Oh mama, you are so frazzled!
Gentle discipline does NOT equal 'mom is a doormat'.
It sounds like you've been treated like a doormat...and you have to set and enforce some boundaries for yourself to feel (and be) respected.
1. Pick a night and that's mom's night out. Start today. When DH gets in the door, say to him: Dinner is either leftovers or sandwiches. I am leaving for the evening so I can recharge and be a good wife and mother. I will be back at bedtime. Don't leave for an HOUR...leave for four. Your kids are ALL old enough to be with dad for four hours. Drive around, go wander the mall, go sit at a bakery and eat pastries, go to a bookstore, go get coffee, call a girlfriend and go b!tch about this insanity. But GET OUT and GO DO something that has NOTHING to do with your children or husband. Don't answer the cell phone if he calls. JUST GET OUT. Repeat weekly. When baby arrives, take baby with you until baby can be with dad for an hour. Then continue. No negotiations, no arguments. Just YOU making YOU a priority.
2. Regarding homeschooling. When I was pregnant with #4, homeschooling slid. A LOT. Cut yourself some slack and don't sweat it. Network with some area homeschoolers and see if you can find a few classes or playgroups for the kids. At home, hit the library and borrow some educational videos from there. But relax. It will all be ok.
3. Regarding gentle discipline of the kids. Pick ONE area of the house per day. During everyone's "Best Time" (ours is late morning, after snack but before lunch) announce that it is clean up time in this area, and we are all working together as a family to get it done. Period. they can take as long as they'd like, but it needs to get done before ANYTHING ELSE happens. Break for lunch if need be, but tackle it. Let them throw whatever fit they want, but stick with it. They will do it...it might take a bit of perserverance on your part, but don't beg/ask/plead/negotiate. You are all a family and they need to pull together when mom is having a hard time. When the room is done, play with your kids for a little while. Hide and seek is silly, easy, and fun...even when pregnant. So is playdough. Or making cookies. But make time for some fun.
4. Consider adding some MILD structure to the day. You can't go from unstructured to structured and back...that's inconsistent and kids aren't knowing what to expect. Also, don't plan on anything 'working' instantly. It took days/months/years for things to get this out of hand, it isn't going to snap into place in a week. However, you CAN let the oldest know they need to help play with the middle two while you and the youngest take a nap. YOU need the rest, and I'm sure the 2yo could use the snuggles. When you get up from the nap, relieve the 9yo of the younger kids and get everyone a snack while the 9yo works on something educational of their choosing. While the littles are eating, go spend a few minutes paying attention to the 9yo. I know it's a juggling act, but that's the way it goes when we've got lots of kids running hither and yon.

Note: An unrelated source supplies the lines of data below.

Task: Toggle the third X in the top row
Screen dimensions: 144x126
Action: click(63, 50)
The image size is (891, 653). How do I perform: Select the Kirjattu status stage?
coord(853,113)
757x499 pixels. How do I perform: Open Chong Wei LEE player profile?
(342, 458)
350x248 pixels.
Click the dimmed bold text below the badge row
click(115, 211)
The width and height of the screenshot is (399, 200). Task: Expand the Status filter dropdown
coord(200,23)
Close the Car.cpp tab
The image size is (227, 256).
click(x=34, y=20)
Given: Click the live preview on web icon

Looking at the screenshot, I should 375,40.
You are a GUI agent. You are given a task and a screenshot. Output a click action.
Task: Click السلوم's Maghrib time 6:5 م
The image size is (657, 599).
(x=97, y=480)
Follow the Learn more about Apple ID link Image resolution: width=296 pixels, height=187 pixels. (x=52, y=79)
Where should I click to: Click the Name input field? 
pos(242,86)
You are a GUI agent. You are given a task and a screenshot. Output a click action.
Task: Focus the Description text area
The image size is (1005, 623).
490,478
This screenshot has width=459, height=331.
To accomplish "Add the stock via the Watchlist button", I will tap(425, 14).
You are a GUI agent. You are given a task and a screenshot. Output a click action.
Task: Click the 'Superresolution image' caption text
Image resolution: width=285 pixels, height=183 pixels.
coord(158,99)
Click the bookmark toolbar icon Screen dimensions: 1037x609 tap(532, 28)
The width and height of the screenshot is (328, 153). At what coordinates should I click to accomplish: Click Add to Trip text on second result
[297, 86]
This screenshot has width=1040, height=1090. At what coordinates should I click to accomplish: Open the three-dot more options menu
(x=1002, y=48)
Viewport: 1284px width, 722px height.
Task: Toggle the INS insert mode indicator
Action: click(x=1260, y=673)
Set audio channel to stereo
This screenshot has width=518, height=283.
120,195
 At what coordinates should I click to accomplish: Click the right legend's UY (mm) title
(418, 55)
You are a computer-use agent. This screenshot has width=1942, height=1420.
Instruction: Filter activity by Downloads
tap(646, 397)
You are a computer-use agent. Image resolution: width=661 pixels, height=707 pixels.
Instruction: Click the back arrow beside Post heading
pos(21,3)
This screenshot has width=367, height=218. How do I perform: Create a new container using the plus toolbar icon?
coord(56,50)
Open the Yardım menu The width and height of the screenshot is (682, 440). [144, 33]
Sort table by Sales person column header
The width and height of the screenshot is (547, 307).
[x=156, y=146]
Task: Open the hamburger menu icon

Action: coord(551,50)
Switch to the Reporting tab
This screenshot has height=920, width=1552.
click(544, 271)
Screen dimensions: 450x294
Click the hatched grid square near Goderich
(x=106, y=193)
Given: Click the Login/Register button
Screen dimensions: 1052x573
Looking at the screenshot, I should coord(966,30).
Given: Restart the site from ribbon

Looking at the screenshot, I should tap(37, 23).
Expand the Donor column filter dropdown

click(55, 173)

Keep venting, talking, etc here. We all understand how you feel. You are a capable, caring, and loving mama who wants the best for your kids and family. You are giving so much to them that you aren't making yourself the priority. That makes being a mama SO hard. Look in the mirror and remind yourself you ARE an invaluable resource to your family. Clearly they believe they can't live without you!